Estátua de general confederado Robert E. Lee removida em Charlottesville

A estátua do general confederado Robert E. Lee em Charlottesville, que esteve na origem de confrontos mortais entre ativistas de extrema-direita e manifestantes antirracistas em 2017, foi removida hoje de um parque da cidade.

Estátua de general confederado Robert E. Lee removida em Charlottesville

Estátua de general confederado Robert E. Lee removida em Charlottesville

A estátua do general confederado Robert E. Lee em Charlottesville, que esteve na origem de confrontos mortais entre ativistas de extrema-direita e manifestantes antirracistas em 2017, foi removida hoje de um parque da cidade.

Além da estátua do comandante do exército do Sul pró-escravatura durante a guerra civil norte-americana, foi retirada a estátua de um dos seus principais oficiais, Thomas “Stonewall” Jackson, ambos de uniforme e a cavalo.

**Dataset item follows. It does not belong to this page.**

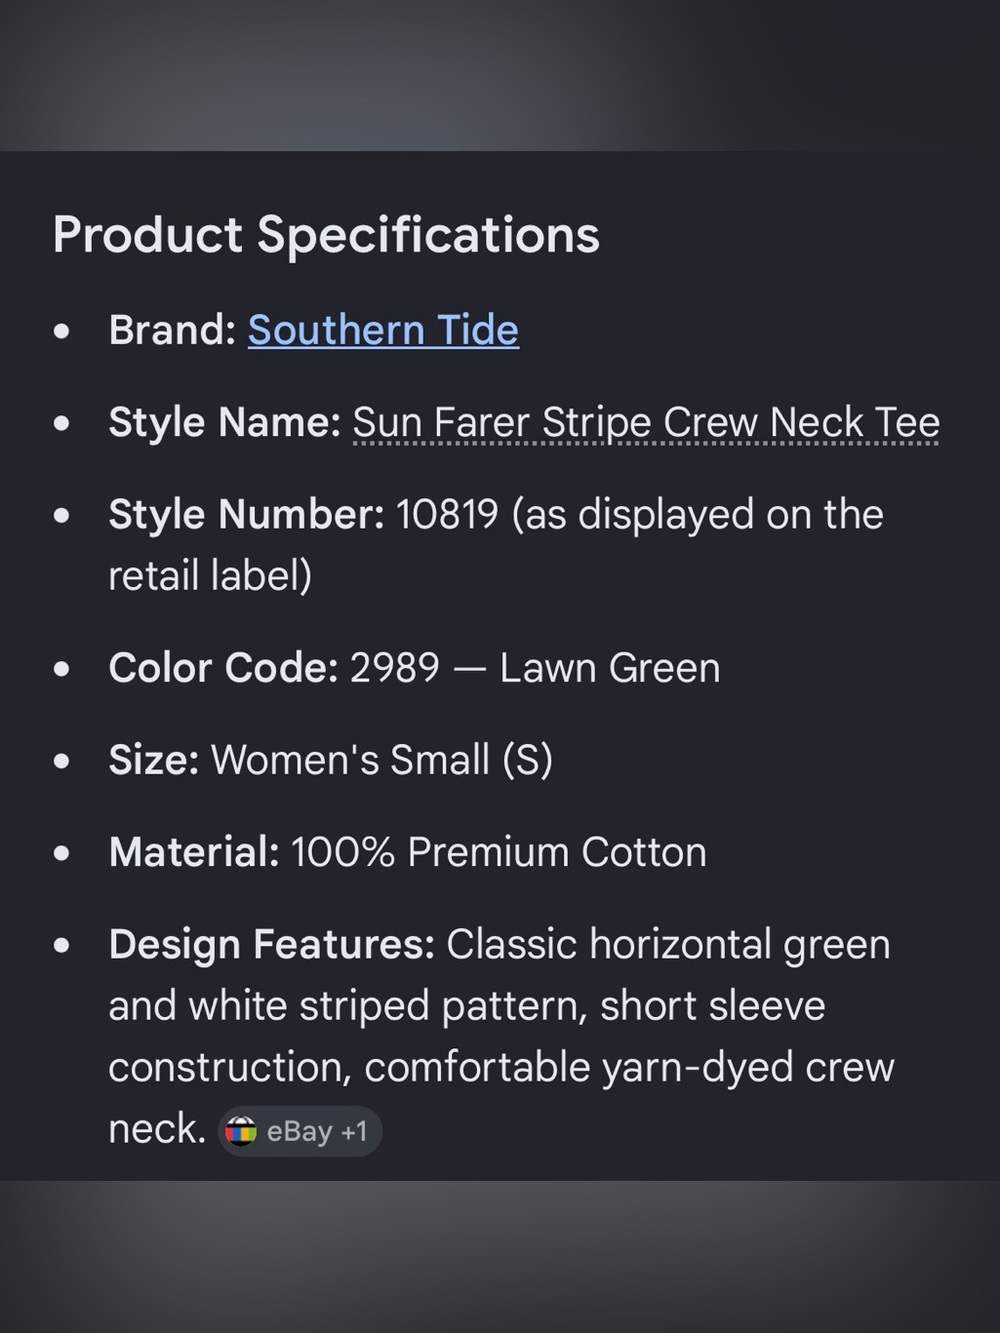1000x1333 pixels.
Task: Select the style number 10819
Action: click(447, 514)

As estátuas serão agora armazenadas num local seguro até a Câmara Municipal tomar uma decisão final sobre o seu destino.

Os trabalhos de remoção da estátua de Lee começaram hoje de manhã cedo, com dezenas de espetadores nos quarteirões em redor do parque, ruas bloqueadas ao tráfego e polícia bem visível.

Quando a estátua foi levantada do pedestal ouviu-se uma ovação, segundo a agência noticiosa norte-americana Associated Press.

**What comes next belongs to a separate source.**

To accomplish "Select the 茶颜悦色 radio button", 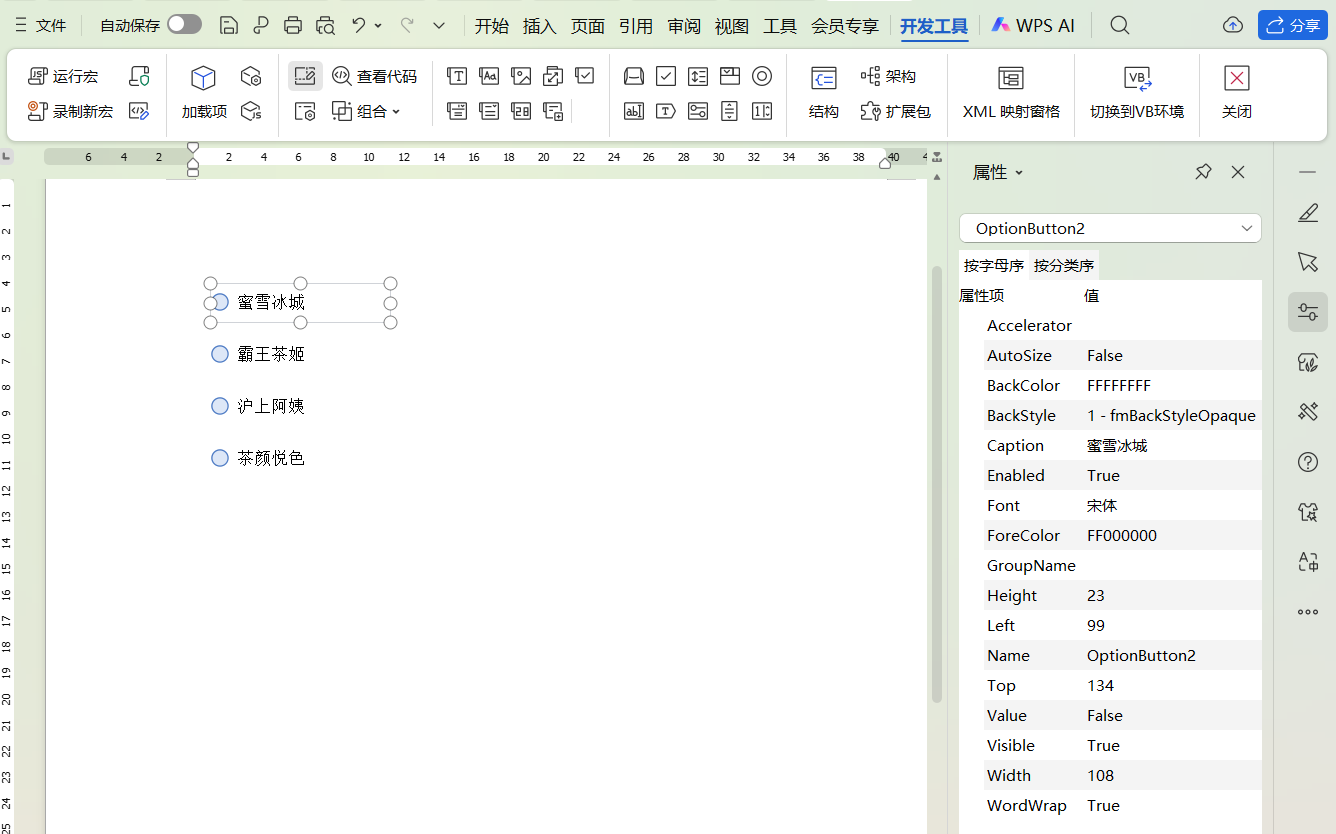I will tap(220, 458).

A presidente da Câmara de Charlottesville, que se tornou a primeira presidente negra da cidade em novembro de 2017, fez uma breve declaração diante dos jornalistas e dos observadores quando o guindaste se aproximava da figura.

“Derrubar esta estátua é um pequeno passo no sentido de ajudar Charlottesville, a Virgínia e a América a lidar com o pecado de estar disposto a destruir os negros para obter benefícios económicos”, disse Nikuyah Walker.

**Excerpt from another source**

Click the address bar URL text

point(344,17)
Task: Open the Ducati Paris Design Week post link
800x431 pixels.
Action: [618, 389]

A remoção das estátuas segue-se a anos de discórdia, angústia da comunidade e processos judiciais. A luta legal, longa e tortuosa, atrasou muito a retirada das estátuas, consideradas símbolos do passado racista e esclavagista dos Estados Unidos e cuja recolha o município autorizou em fevereiro de 2017.

Em agosto do mesmo ano, centenas de elementos da extrema-direita manifestaram-se sob a bandeira do movimento Unite the Right (Unir a Direita) para protestar contra o projeto.

No final da manifestação registaram-se confrontos entre supremacistas brancos e contramanifestantes. Um simpatizante nazi dirigiu um carro contra uma multidão de antirracistas, matando Heather Heyer, 32 anos, e ferindo dezenas de pessoas.

O acontecimento desencadeou um debate nacional sobre a igualdade racial, que foi inflamado pelas declarações do ex-Presidente Donald Trump denunciando a violência “de ambos os lados”.